◆ **What you have to do**
Among the lines of the listing below, count those with the string "computer". Give the number and no commentary.
—————
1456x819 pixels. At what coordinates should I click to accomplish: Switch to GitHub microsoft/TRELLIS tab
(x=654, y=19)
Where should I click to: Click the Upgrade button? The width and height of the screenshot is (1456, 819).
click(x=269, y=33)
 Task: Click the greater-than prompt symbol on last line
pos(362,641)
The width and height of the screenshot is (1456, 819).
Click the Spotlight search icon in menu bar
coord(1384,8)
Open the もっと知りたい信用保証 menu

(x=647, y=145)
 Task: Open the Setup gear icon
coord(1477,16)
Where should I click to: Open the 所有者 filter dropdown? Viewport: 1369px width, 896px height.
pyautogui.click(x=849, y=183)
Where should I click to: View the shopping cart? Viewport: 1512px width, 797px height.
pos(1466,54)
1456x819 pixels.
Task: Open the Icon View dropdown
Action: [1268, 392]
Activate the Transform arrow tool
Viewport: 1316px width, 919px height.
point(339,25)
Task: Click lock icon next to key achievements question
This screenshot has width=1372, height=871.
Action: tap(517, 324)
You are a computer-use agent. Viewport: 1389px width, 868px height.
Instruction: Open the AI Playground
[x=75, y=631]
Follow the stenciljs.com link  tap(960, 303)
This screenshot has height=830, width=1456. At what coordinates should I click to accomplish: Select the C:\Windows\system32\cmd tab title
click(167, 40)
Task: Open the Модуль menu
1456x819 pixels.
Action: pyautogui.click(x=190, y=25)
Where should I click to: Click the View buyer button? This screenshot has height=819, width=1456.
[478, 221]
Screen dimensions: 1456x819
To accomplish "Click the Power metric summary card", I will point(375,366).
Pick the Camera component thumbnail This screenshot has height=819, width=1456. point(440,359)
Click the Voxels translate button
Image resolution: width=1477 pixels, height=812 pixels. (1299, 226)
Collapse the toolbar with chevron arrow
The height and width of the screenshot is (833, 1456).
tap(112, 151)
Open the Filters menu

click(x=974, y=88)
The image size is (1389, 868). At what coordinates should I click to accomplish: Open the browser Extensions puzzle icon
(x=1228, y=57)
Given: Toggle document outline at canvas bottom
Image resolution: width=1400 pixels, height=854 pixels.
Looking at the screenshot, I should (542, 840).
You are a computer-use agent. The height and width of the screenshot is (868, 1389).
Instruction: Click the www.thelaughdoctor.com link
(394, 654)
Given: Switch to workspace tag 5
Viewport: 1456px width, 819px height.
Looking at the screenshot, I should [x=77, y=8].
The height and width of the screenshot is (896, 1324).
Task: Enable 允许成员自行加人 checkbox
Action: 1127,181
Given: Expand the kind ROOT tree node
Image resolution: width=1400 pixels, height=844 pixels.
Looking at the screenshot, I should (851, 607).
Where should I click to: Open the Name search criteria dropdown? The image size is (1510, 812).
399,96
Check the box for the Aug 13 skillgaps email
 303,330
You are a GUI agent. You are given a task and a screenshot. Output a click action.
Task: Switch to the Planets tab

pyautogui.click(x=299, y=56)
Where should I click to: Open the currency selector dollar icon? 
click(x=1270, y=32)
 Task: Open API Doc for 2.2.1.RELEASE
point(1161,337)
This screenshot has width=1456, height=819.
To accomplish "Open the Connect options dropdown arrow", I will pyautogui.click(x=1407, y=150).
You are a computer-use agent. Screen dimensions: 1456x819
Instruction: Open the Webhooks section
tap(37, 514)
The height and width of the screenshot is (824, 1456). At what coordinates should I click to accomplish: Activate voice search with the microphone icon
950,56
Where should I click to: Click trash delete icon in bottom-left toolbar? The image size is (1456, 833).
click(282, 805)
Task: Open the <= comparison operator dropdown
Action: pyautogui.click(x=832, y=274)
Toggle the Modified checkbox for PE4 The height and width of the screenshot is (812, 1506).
—————
◆ **Answer section**
3